To: Maurice Winn who wrote (71559)12/10/2009 2:23:41 AM
From: Haim R. Branisteanu  Respond to of 74559
 
Bankers Lose to Congressmen Among Americans Furious Over Pay
By Alison Fitzgerald

Dec. 10 (Bloomberg) -- Wall Street firms are recovering. Their standing with the American public isn’t.

Executives at financial firms, coming off two years of failures, bailouts and writedowns, are less popular than Congress, lawyers and insurance companies. As they prepare to give out year-end bonuses, they risk another wave of public fury, according to a Bloomberg National Poll.

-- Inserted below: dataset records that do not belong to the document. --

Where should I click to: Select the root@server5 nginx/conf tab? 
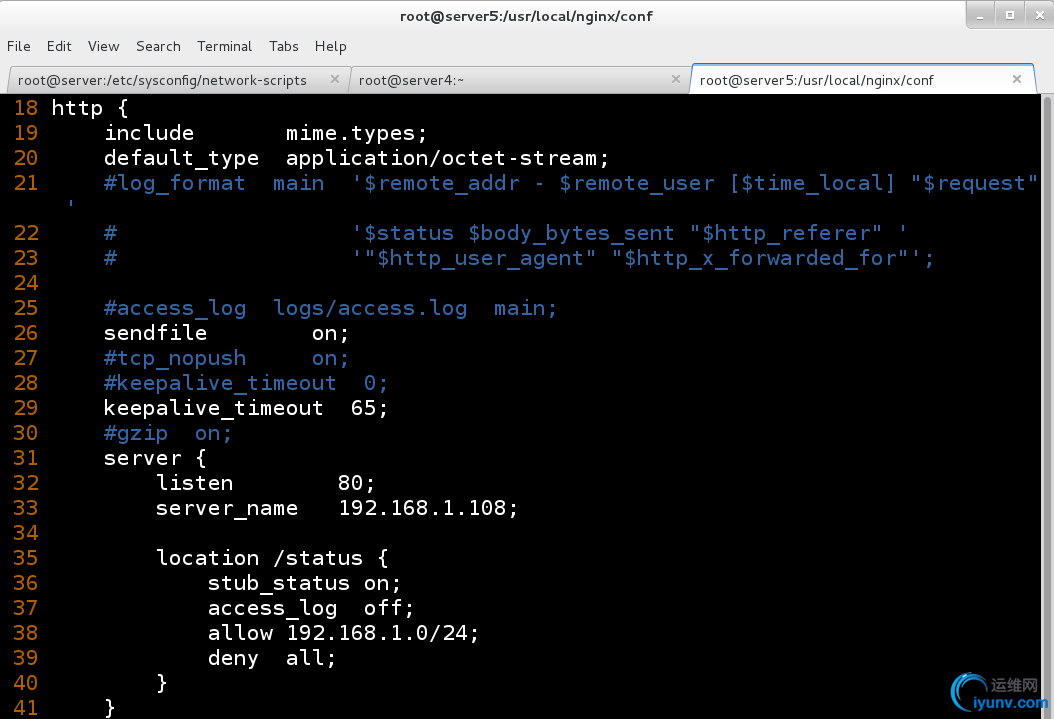tap(816, 80)
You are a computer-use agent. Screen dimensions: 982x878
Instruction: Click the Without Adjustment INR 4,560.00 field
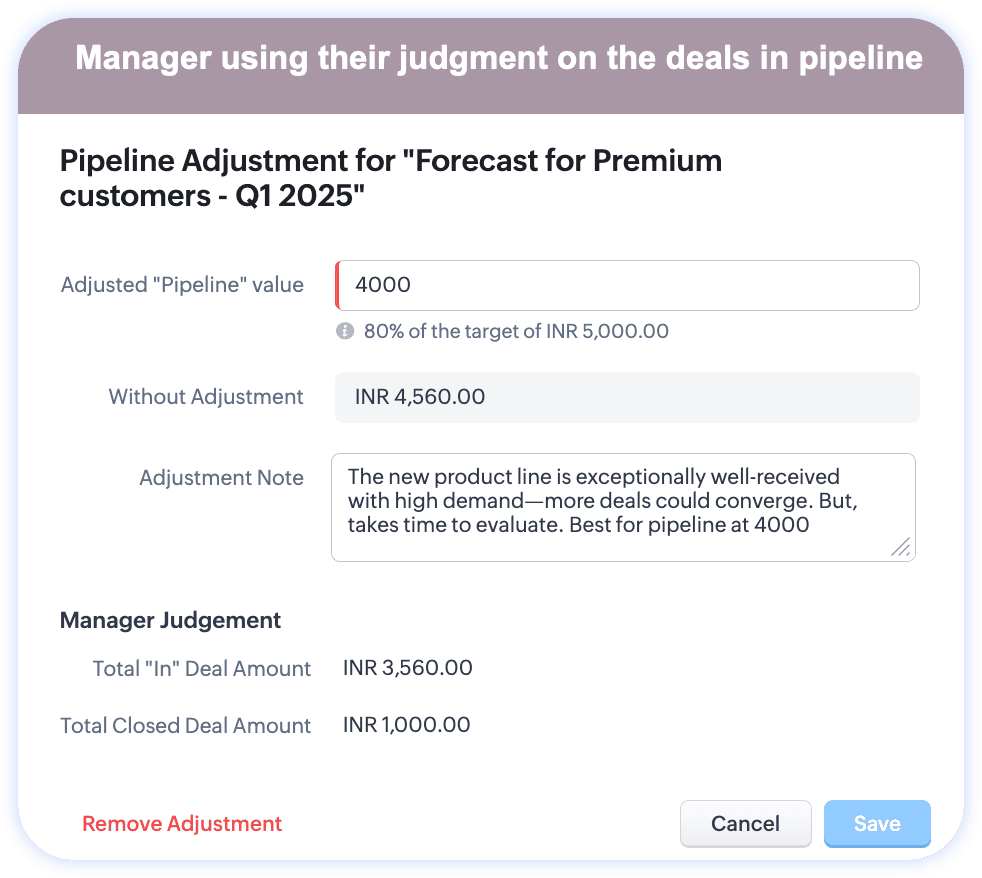coord(627,397)
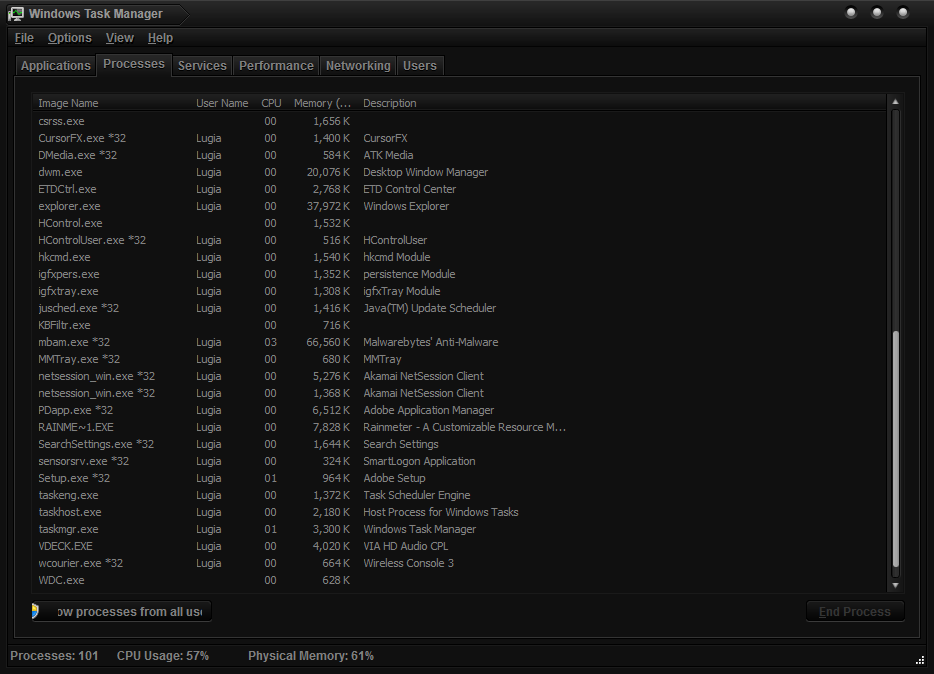Go to the Networking tab
934x674 pixels.
pyautogui.click(x=358, y=66)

Two-thirds of Americans say they have an unfavorable view of financial executives. More than half say big financial companies are only out to enrich themselves and also say they shouldn’t have received government aid. And most Americans don’t want to see bankers collecting fat checks at the end of the year if their companies were bailed out by taxpayers.

“The fact that they’re even in existence should be bonus enough,” says Cassie Swihart, a 58-year-old retired registered nurse from Warsaw, Indiana, who responded to the poll of 1,000 U.S. adults, conducted Dec. 3-7 by Selzer & Co., a Des Moines, Iowa-based firm. The margin of error is plus or minus 3.1 percentage points.

bloomberg.com



To: Maurice Winn who wrote (71559)12/10/2009 7:39:52 AM
From: average joe  Read Replies (1) | Respond to of 74559
 
"A super-tax on anyone working for the government would make more sense so that the government becomes self-funding and other people don't have to pay tax."

Let them work for a couple of bags of groceries a day. At the same time farm out the police and military to Wal-Mart who will be super efficient at it. Road building should be allocated to municipalities and not federal government agencies. If the government worker is not content with his two bags of groceries a day he can pick up a shovel and pick-axe and learn to build roads or hit himself over the head with his pick-axe.